There are several differences between our study and previous study designs, as detailed below. Firstly, the amount of space closure in 4 months was mainly observed as a primary outcome in previous studies [55]. The primary outcome in this trial is the space closing time from the initiation of ER to the end of space closure. The observation time is longer than previous studies which can reflect the effects of piezocision in ER more directly. Secondly, the torque of anterior teeth could be better controlled by the orthodontic force applied by zygomatic alveolar ridge implant anchorage with 8-mm traction hook. The resistance center of anterior teeth is reported to be approximately 12.2 mm apically from the incisor edge and approximately 6.5 mm apical to the bracket position for the six-tooth units [57, 58]. The use of 8-mm traction hook can ensure that the force line can be vertically as close to the resistance center as possible so that the torque of anterior teeth could be better controlled. Besides, due to the position of zygomatic alveolar ridge, the direction of force applied by the anchorage screws implanted in this area assisting anterior tooth retraction will be closer to the resistance center, which is conducive to the bodily movement of the anterior teeth and prevents the anterior teeth from being too upright due to torque loss [59]. Thirdly, this trial will be conducted in Chinese population, which has not been reported previously.
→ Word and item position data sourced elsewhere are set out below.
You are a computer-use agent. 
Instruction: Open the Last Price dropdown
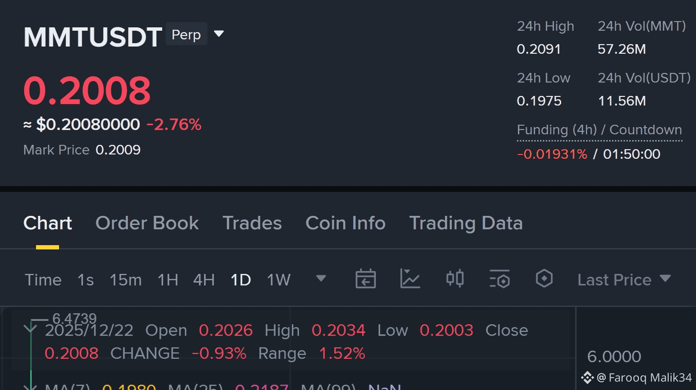(x=624, y=280)
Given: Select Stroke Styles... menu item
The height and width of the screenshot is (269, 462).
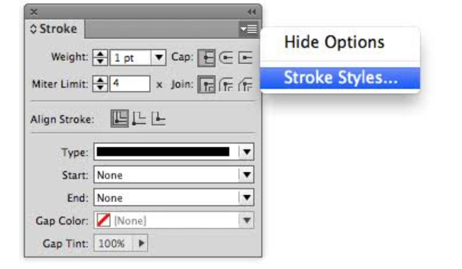Looking at the screenshot, I should point(340,78).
This study also has some limitations. First of all, subjects and the piezocision operator cannot be blinded due to the nature of surgery. To reduce the research bias, participants in each group will be treated separately to avoid mutual communication and the assessor and statistician will be blinded. In addition, many factors may affect the efficiency of piezocision, including the length and depth of the surgical incision, as well as the magnitude and frequency of the orthodontic force, which will be explored in further research. Thirdly, this study is a single-centered trial, which may lead to restriction of future generalization and lack of external validity.

In summary, it has not reached an agreement on whether the piezo surgery will impose a positive acceleration effect on the maxillary anterior teeth ER treatment or not. This trial is expected to provide more reliable clinical evidence of the potential value of piezocision in this field.

Trial status

The study is currently in the recruitment phase, which began in October 2019 and is expected to be completed by the end of March 2022. The protocol version is 2.0 (issue date 22 April 2019).